Появление Ивана Константиновича показалось нам не чудом, а закономерностью: должен же был кто-то позаботиться, вывести хотя бы нас, если уж нельзя спасти весь город! Мы, «молодые хозяева земли», как пелось в песне, покидали свои владения. Шли через старый центр города. Его украшали высокие по тем временам дома в пять-шесть этажей, построенные в самом начале века. Называли их по табличкам, которые остались от дореволюционного страхового общества, саламандрами. Саламандровские дома выделялись между прочими не только высотой, но и красотой. Стены были украшены лепниной, и мне казалось, что хозяева хотели увековечить свое положение тем, что изображали в каменных венках-барельефах своих жен и возлюбленных. Только они стеснялись так прямо это делать и заменяли портреты женщин сильфидами, наядами и русалками. В таком доме жила и моя Любка. Мне даже казалось, что в одной из каменных русалок угадывались ее черты. Моя подруга была мне ровесницей и к бывшим хозяевам дома не могла иметь ни малейшего отношения, и все-таки, когда я внимательно смотрел на один из барельефов, мне бросалась в глаза Любкина загадочная улыбка, смысл которой был понятен только мне. Барельеф повторялся несколько раз, все русалки были совершенно одинаковыми, но та, что красовалась над Любкиным подъездом, отличалась чем-то неуловимым. Чуть-чуть. Знал об этом только я, это было моей тайной. С Любкой мы попрощались накануне, и, проходя мимо ее дома, я только незаметно кивнул своей русалке. Девочек наш классный не брал, и мы, мужчины, уходили одни. Прощайте, саламандры!
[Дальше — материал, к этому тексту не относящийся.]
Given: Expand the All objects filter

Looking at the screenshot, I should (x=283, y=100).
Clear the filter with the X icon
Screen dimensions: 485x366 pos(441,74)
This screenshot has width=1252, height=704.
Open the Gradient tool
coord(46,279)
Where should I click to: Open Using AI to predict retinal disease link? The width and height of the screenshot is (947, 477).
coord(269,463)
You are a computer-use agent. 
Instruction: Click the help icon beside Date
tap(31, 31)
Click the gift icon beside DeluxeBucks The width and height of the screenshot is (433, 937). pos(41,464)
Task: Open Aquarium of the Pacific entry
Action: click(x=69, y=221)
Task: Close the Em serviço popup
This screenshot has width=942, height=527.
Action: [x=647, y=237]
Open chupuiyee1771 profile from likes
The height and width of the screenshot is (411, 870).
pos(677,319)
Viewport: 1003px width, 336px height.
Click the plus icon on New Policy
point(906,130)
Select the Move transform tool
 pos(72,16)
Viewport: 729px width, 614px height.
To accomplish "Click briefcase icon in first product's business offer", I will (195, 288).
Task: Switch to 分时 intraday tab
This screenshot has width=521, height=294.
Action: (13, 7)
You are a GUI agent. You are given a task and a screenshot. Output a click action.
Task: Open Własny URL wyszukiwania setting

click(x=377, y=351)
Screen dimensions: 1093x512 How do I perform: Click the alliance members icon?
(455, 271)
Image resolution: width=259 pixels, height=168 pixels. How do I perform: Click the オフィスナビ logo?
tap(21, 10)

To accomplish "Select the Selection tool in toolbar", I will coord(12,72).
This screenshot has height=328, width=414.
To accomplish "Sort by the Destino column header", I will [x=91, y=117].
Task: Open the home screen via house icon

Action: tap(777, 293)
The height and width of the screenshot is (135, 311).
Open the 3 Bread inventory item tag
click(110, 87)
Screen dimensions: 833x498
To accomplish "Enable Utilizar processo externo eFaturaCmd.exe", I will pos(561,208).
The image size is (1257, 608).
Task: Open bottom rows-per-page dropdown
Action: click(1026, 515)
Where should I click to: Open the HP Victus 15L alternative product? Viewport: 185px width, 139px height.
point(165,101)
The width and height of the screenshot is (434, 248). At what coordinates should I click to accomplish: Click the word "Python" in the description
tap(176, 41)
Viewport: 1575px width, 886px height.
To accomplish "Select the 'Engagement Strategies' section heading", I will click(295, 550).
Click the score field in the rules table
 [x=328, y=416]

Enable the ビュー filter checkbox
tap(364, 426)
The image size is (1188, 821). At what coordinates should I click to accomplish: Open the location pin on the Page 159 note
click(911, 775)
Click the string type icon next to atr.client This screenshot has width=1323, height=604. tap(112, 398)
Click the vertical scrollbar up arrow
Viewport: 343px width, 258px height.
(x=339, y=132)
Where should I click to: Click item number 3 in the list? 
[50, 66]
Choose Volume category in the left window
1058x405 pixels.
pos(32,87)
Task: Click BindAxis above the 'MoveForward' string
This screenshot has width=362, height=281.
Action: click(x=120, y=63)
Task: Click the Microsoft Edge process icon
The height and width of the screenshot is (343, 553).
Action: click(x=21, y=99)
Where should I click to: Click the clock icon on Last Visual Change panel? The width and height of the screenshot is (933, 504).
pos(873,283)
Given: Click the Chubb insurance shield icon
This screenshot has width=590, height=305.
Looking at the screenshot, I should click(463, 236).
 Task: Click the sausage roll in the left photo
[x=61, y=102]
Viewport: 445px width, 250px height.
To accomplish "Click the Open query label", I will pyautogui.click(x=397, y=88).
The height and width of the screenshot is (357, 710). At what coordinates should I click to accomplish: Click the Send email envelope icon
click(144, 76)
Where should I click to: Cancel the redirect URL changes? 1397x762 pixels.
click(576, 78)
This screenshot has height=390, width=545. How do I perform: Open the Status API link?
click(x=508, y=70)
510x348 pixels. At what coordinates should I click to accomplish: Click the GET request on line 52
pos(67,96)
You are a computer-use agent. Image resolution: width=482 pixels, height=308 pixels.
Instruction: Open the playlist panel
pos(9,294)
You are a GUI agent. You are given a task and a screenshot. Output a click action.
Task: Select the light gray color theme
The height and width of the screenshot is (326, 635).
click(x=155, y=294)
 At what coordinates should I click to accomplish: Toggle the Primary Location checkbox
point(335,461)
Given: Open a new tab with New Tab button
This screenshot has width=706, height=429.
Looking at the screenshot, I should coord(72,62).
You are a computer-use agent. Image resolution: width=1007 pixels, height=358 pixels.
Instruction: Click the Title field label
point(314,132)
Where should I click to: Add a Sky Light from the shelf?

У человека всегда находится, чем гордиться, это поддерживает его в жизни. На стенах нашего трехэтажного, побуревшего от времени каменного «комода» тоже были «вызерунки», как называла украшения мама, узоры, уже на другой, грубоватый купеческий лад, но и в этом были следы чьих-то былых привилегий. Где были теперь купцы и торговцы, по роду занятий которых назывались у нас улицы и переулки: торговый, базарный, сапожников, банный, кузнецкий? Привет тебе, древняя фортеция, которая когда-то доблестно отразила нападение врага, а теперь была превращена в музей, чтобы и сейчас те исторические события возвышали людей нашего города. Теперь крепость не была уже препятствием на пути противника, других преград — рек, гор — не имелось. Может быть, поэтому наши части оставляли город без боя, уходили из него?..
Позади остался мой дом, его лестницы с пузатыми, как кегли, балясинами, на ступеньках которых множество ног выскребли плешины. Полы в комнатах лущились, как пасхальные яйца: из-под свежей масляной краски проступали прежние слои другого цвета. Мы, ребята, гордились своими замкнутыми со всех сторон дворами, где пятачок был выстлан булыжником или стершимися плитами. Во дворе легко находились укромные уголки, где можно было спрятаться от взрослых. В углу под покосившейся верандой весело журчал общественный писсуар и всегда гомонили люди. Там же, как норы, мостились личные сараи и кладовки. Обрушившиеся ступеньки вели в полные таинственной темноты и запаха пещеры-погреба, где хранились уголь и дрова. На легких фанерных дверях топорщились тяжелые замки. Каждый жилец имел свой подвал, сарай, кладовку и место во дворе, куда выставлял свой примус во время большой стирки. Ребята легко вынимали в потолке веранды тоненькие доски и попадали на чердак и крышу, где нас охватывал восторг высоты и простора. Там загорали, курили втихомолку, резались в карты и поверяли друг другу сердечные тайны.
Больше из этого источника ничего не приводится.